S100A8/A9 complexes that are secreted from phorbolester-stimulated neutrophil-like HL-60 cells have been shown to carry the eicosanoid precursor arachidonic acid (Kerkhoff et al., 1999). The S100A8/A9-arachidonic acid complex is recognized by the fatty acid transporter FAT/CD36, and the fatty acid is rapidly taken up (Kerkhoff et al., 2001). Endothelial cells as well as neutrophils themselves utilize both endogenous and exogenous arachidonic acid for transcellular production of eicosanoids (Sala et al., 1999). Therefore, the secreted S100A8/A9-AA complex may serve as a transport protein to move AA to its target cells. This may represent a mechanism by which AA-derived eicosanoids are synthesized in a cooperative manner between different cell species due to environmental cues.
S100A8/A9 displays apoptosis-inducing activity against various tumor cells (Yui et al., 1995; Yui et al., 2002; Ghavami et al., 2004; Ghavami et al., 2008a; Kerkhoff and Ghavami, 2009; Ghavami et al., 2009; Ghavami et al., 2010). It was speculated that this activity was due to the ability to bind divalent metal ions including Zn²⁺, Mn²⁺ and Cu²⁺ at sites that are distinct from Ca²⁺-binding sites.
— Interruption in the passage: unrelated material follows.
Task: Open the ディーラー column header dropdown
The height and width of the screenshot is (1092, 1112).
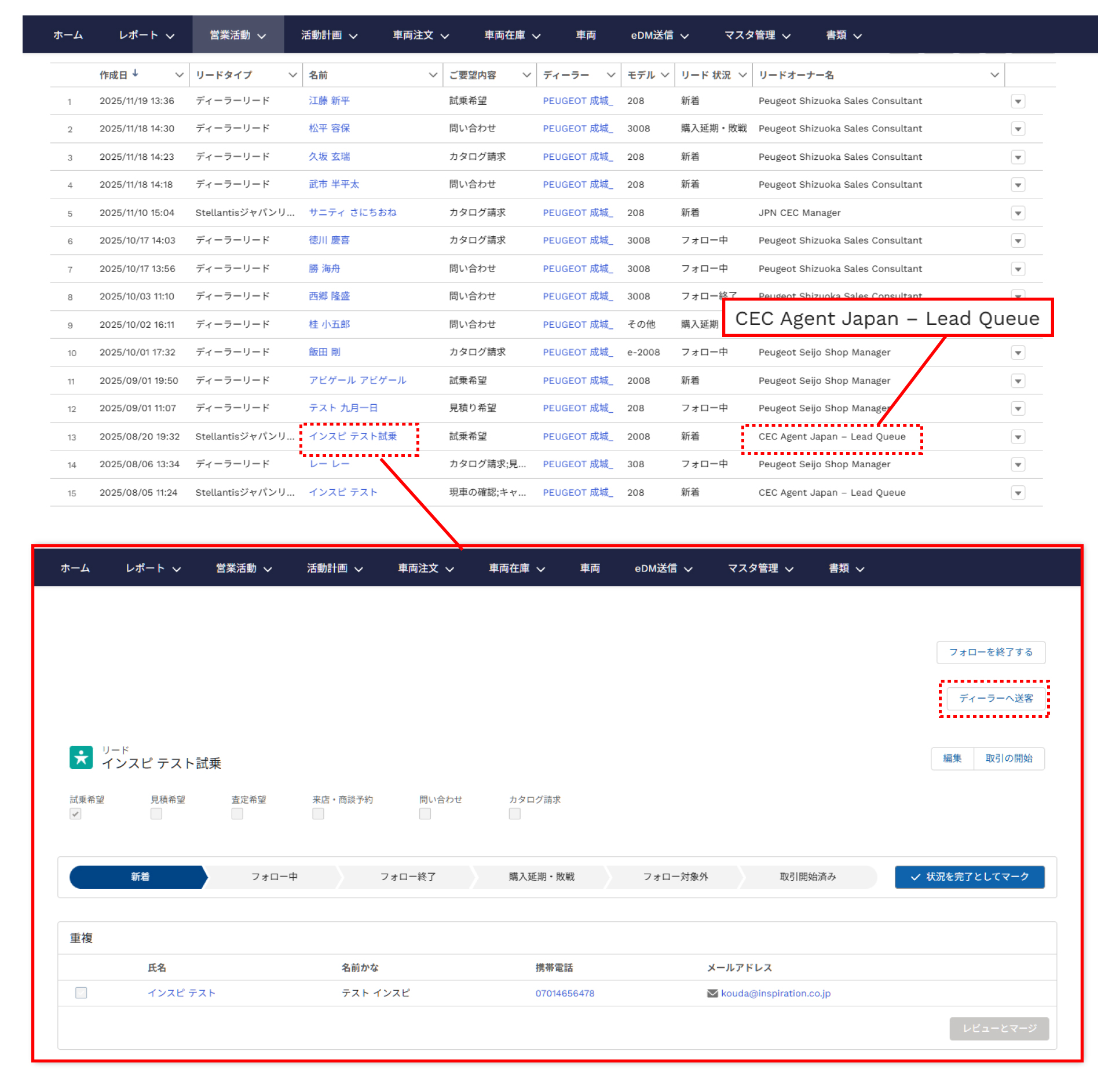Action: (x=610, y=75)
However, a number of recent reports now indicate that S100A8/A9 exerts its activity by both chelation of trace metal ions such as Zn²⁺ and cell surface receptor mediated pathways.
Although a number of receptors have been shown to bind S100A8/A9, the nature of the receptor involved in S100A8/A9-induced cell death remains to be elucidated. Experiments with certain cell lines either deficient for or over expressing components of the death signaling machinery as well as RAGE gene silencing and blocking RAGE-specific antibody approaches excluded both RAGE and the classical death receptor to be involved in S100A8/A9-induced cell death, even though S100A8/A9 can specifically bind to cancer cells and RAGE mediates the growth-promoting activity obvious at low micromolar concentrations of S100A8/A9. Clearly, investigations to identify the receptor involved in S100A8/A9-induced cell death are critical.
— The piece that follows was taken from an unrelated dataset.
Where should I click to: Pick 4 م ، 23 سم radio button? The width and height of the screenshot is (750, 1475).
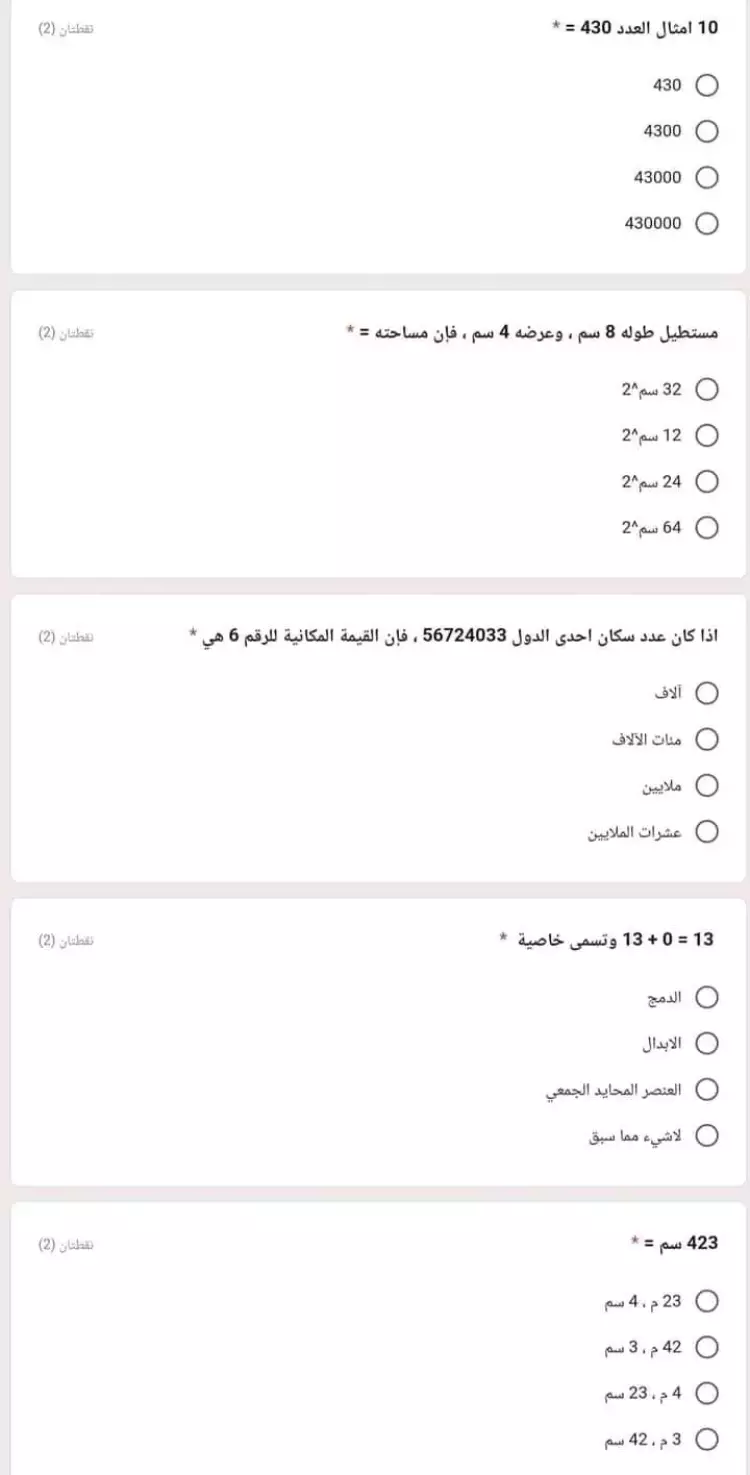(706, 1393)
Overall, the S100 proteins share significant sequential homology in the EF-hand motifs, but are least conserved in the hinge region. This region is proposed to provide for specific interaction with target proteins (Groves et al., 1998; Zimmer et al., 2003; Santamaria-Kisiel et al., 2006; Fernandez-Fernandez et al., 2008; van Dieck et al., 2009). The availability of high-resolution S100-target structures has highlighted important structural features that contribute to S100 protein functional specificity (Bhattacharya et al., 2003).
The functional diversification of S100 proteins is achieved by their specific cell- and tissue-expression patterns, structural variations, different metal ion binding properties (Ca²⁺, Zn²⁺ and Cu²⁺) as well as their ability to form homo-, hetero- and oligomeric assemblies (Hunter and Chazin, 1998; Osterloh et al., 1998; Pröpper et al., 1999; Tarabykina et al., 2001; Moroz et al., 2003; Fritz et al., 2010). Although the function of S100 proteins in cancer cells in most cases is still unknown, the specific expression patterns of these proteins are a valuable diagnostic tool.